Abstract
Medulloblastoma (MB) is the most common malignant pediatric brain tumor. Patient survival has remained largely the same for the past 20 years, with therapies causing significant health, cognitive, behavioral and developmental complications for those who survive the tumor. In this study, we profiled the total transcriptome and proteome of two established MB cell lines, Daoy and UW228, using high-throughput RNA sequencing (RNA-Seq) and label-free nano-LC-MS/MS-based quantitative proteomics, coupled with advanced pathway analysis. While Daoy has been suggested to belong to the sonic hedgehog (SHH) subtype, the exact UW228 subtype is not yet clearly established. Thus, a goal of this study was to identify protein markers and pathways that would help elucidate their subtype classification. A number of differentially expressed genes and proteins, including a number of adhesion, cytoskeletal and signaling molecules, were observed between the two cell lines. While several cancer-associated genes/proteins exhibited similar expression across the two cell lines, upregulation of a number of signature proteins and enrichment of key components of SHH and WNT signaling pathways were uniquely observed in Daoy and UW228, respectively. The novel information on differentially expressed genes/proteins and enriched pathways provide insights into the biology of MB, which could help elucidate their subtype classification.
Highlights
Medulloblastoma (MB) is the most common malignant brain tumor, with a greater incidence (10–20 times) in young people under 20 years of age [1,2]

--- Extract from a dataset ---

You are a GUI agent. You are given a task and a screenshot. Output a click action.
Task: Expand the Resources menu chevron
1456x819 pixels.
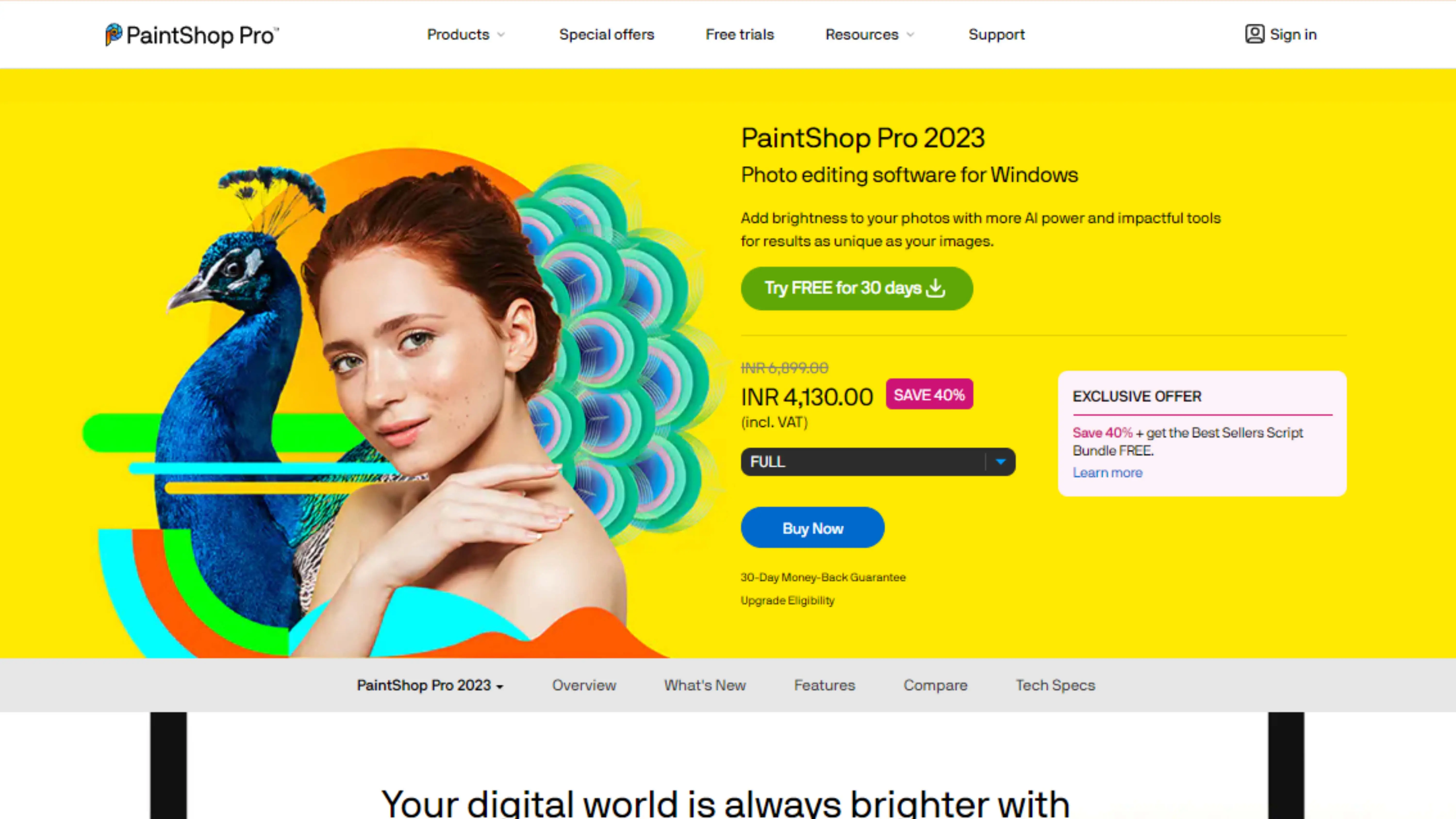click(x=910, y=35)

Proteomic data from Daoy and UW228 cell lines were compared to each other to identify potential signature proteins and pathways, which could help distinguish between these two cell lines
The complete list of proteins included additional 1543 proteins in Daoy and 1337 proteins in UW228, identified with only one unique peptide, which were excluded from the subsequent analysis
Summary
Medulloblastoma (MB) is the most common malignant brain tumor, with a greater incidence (10–20 times) in young people under 20 years of age [1,2]. Kool et al, through a meta-analysis of all available molecular and clinical data for medulloblastoma, identified four consistent core molecular subgroups of medulloblastoma across all published datasets with distinct clinical, genetic and prognostic features [10]. These combined efforts resulted in a consensus at a recent conference in Boston in 2010, supporting the classification of medulloblastomas, based on the molecular profiling, into four clinical and molecular subtypes: the WNT subtype, in which the canonical WNT signaling is upregulated; the sonic hedgehog (SHH)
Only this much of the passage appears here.